I love a classic ghost story. Creepy old house. Trapped souls. Likable characters with no idea what they are getting themselves into. Michael Phillip Cash’s THE FLIP has all of this and more. Brad and Julie are a young married couple trying to make a living flipping houses. This is no early-morning infomercial glamour couple. Brad, a former soldier back from Afghanistan, is a guy from a humble background trying to find a place for himself. Julie is a little more upmarket–surface details matter to her–but she’s working full time to support them until the flipping business takes off. Buying the Hemmings place, a dilapidated mansion on Long Island’s north shore, is her idea. Brad holds a lot of resentment about being talked into it. This resentment fuels much of the drama, as the energies at large in the house amplify and twist his negative feelings. There are times when I doubted whether Brad and Julie’s marriage would survive.
The two ghosts, Tessa and Gerald, hail from the era of the American Civil War. They have their own romantic drama that has been playing out. These phantoms start out a bit on the campy side, especially man-eating Tessa, but they develop their own charm over the course of the novel. There are also other supernatural beings in the house. The Sentinels seem to be guardians of some sort, but their exact nature and function, and why they are so interested in Brad and Julie, is never made quite clear. Cash does a great job creating a thick, menacing atmosphere. There’s a sense that many layers of supernatural activity inhabit the house…that the structure is literally alive with history.

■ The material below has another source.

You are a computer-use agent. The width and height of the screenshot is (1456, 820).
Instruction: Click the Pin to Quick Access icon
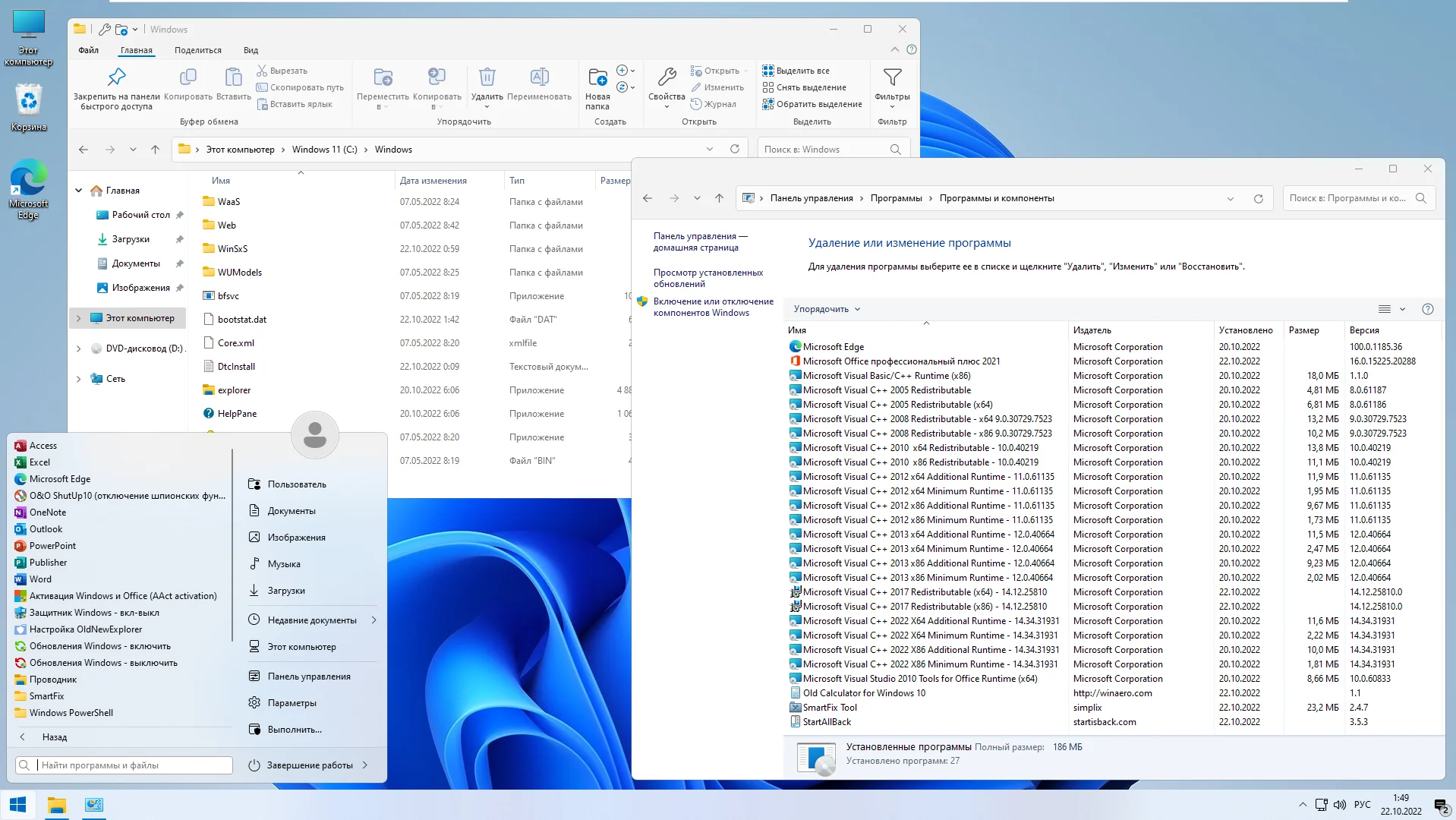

I do wish THE FLIP was longer. It isn’t that the pacing is rushed, but rather that there’s too much story, too many tantalizing plot threads left unexplored. At one point, Cash alternates his chapters between the present day and the Civil War. We get to see Tessa and Gerald alive, which is great, but it opens up the plot in a way that, for me, is too quickly resolved. I would have preferred he either kept us in the present and left the ghosts’ pasts more of a mystery, or added thirty pages to the book so that past and present seemed more in balance.
Taken as a whole, THE FLIP is a fantastic book, and The Hemmings Place is the sort of house I’d love to visit again and again.